** Opening SELECTED EXTRACT block **

If you want to prepare different kind of cookies for your teatime, have a look to the following recipes:

 

INGREDIENTS

For cookie dough
Flour 3 cups (360 g) - all-purpose unbleached
Butter 1 cup (220 g) - Unsalted, cubed and chilled (2 sticks)
Granulated sugar ¾ cup (175 g)
Eggs 2 - large
Vanilla extract 2 tsp (8 g)
Citrus zest 2 tsp (9 g) - (lime or lemon)
Baking powder ½ tsp (2.4 g)
Salt ½ tsp (2.5 g) - Kosher
for Matcha Tea icing
Powdered sugar 4 cups (440 g)
Matcha Tea powder 4 tbsp (25 g) - or to taste
Whole milk - As needed to the desired consistency approx 1/3 C
Corn Syrup 2 tbsp (28 g) - Optional, but makes the icing glossy and luscious
Sanding sugar to taste - optional

Prepare the dough

Place all the dry ingredients (flour, sugar, baking powder, salt and zest if using) in the bowl of a food processor. Pulse to mix about 5 times.

Mix the eggs with the vanilla in a small bowl and set aside.

Scatter the diced and chilled butter over the flour mix, cover with lid, and pulse until the butter has been incorporate into the flour and it forms little chucks the size of peas.

Feed the eggs through the lid into the dough and pulse until the mass comes together around the blades.

Remove the cookie dough, it will be soft.

Lightly dust it and place it in a zip lock, and in the refrigerator for about 2 hours.

Now prepare a flat surface on which to roll the dough, and lightly dust it with flour.

Once the dough is chilled enough, cut it in half (this will make about 12 cookies).

You can freeze the rest if too much.

Preheat oven to 350° F.

Using a rolling pin, on a flat surface, roll out the dough to about 3 mm (1/8")

With the pairing knife cut several parallel lines, this will be the width of the cookie you desire.

Cut each strip vertically at intervals of about 3". This will be the length of the cookie.

With the pairing knife cut off the two top corners of each rectangle and with the large (boba straws are perfect) straw, cut out a hole in the middle .

** Closing SELECTED EXTRACT block **
** Opening SUPPLIED DATA block **

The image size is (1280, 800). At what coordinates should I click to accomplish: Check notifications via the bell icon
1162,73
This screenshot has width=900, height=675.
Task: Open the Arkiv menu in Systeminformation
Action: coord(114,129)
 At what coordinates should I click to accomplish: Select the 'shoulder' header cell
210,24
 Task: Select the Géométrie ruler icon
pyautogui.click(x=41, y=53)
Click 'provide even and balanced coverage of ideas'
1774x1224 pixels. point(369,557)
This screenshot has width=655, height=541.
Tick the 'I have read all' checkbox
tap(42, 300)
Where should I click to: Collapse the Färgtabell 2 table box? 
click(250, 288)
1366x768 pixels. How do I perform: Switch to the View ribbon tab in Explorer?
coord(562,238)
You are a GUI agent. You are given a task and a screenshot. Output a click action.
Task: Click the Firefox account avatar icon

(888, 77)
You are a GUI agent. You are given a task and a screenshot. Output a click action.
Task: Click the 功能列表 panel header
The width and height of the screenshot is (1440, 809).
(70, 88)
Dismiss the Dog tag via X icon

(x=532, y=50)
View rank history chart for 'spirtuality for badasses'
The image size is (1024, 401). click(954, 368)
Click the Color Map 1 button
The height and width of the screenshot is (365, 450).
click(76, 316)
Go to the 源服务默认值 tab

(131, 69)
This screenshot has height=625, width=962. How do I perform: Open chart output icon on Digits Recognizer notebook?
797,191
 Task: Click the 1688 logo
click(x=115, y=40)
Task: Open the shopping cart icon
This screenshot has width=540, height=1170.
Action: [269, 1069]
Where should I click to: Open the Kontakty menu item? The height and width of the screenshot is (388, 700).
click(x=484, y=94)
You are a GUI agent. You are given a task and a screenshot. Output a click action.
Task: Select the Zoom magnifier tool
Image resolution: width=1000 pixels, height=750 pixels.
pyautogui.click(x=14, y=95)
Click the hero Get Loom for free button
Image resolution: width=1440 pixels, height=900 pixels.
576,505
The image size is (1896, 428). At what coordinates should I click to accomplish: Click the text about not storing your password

** Closing SUPPLIED DATA block **

◆ TASK REQUIREMENTS ◆
1 > Reproduce the passage of the cookie recipe starting with "Place all the" and going on through "it with flour.".
2 > Pick up the cookie recipe after its last sentence and carry it forward.

◆ YOUR RESPONSES ◆
1 >
Place all the dry ingredients (flour, sugar, baking powder, salt and zest if using) in the bowl of a food processor. Pulse to mix about 5 times.

Mix the eggs with the vanilla in a small bowl and set aside.

Scatter the diced and chilled butter over the flour mix, cover with lid, and pulse until the butter has been incorporate into the flour and it forms little chucks the size of peas.

Feed the eggs through the lid into the dough and pulse until the mass comes together around the blades.

Remove the cookie dough, it will be soft.

Lightly dust it and place it in a zip lock, and in the refrigerator for about 2 hours.

Now prepare a flat surface on which to roll the dough, and lightly dust it with flour.

2 >
Place the cookies on a lined baking sheet. About one inch apart from each other.

Bake for about 12 minutes rotating the pan half way through.

The cookies should be lightly golden on the bottom, and pale on top. 

Will harden as they cool, but if they are too soft you can bake them for another minute.

Repeat with the remaining dough if desired.

Icing and final touches

Once the cookies have cooled down to room temperature you can glaze them:

Mix all the icing ingredients in a bowl, the icing should not be too runny.

Dunk one cookie at a time, about 1/3 of the way and place it flat on a cooling rack. Repeat with the other cookies.

If you want extra "sparkles" you can alway sprinkle sanding sugar on the icing!

Wait until the cookies are dry before you loop the tea tags (twine) around the hole.

For your convenience here's a template for the teabag tags. You can use this over any colored paper. Works like a charm, just cut it in half, insert the twine of approximately 10 inches lenghts and glue the two parts with non toxic glue.


Easy peasy, fun craft with kids!

How to store

The cookies fair very well at room temperature for a day or two or in the refrigerator for 7 days.

If you decide to freeze them after cooking, do not glaze them until defrosted.

Also, you can always freeze the cookied dough for a later use, for up to 3 months.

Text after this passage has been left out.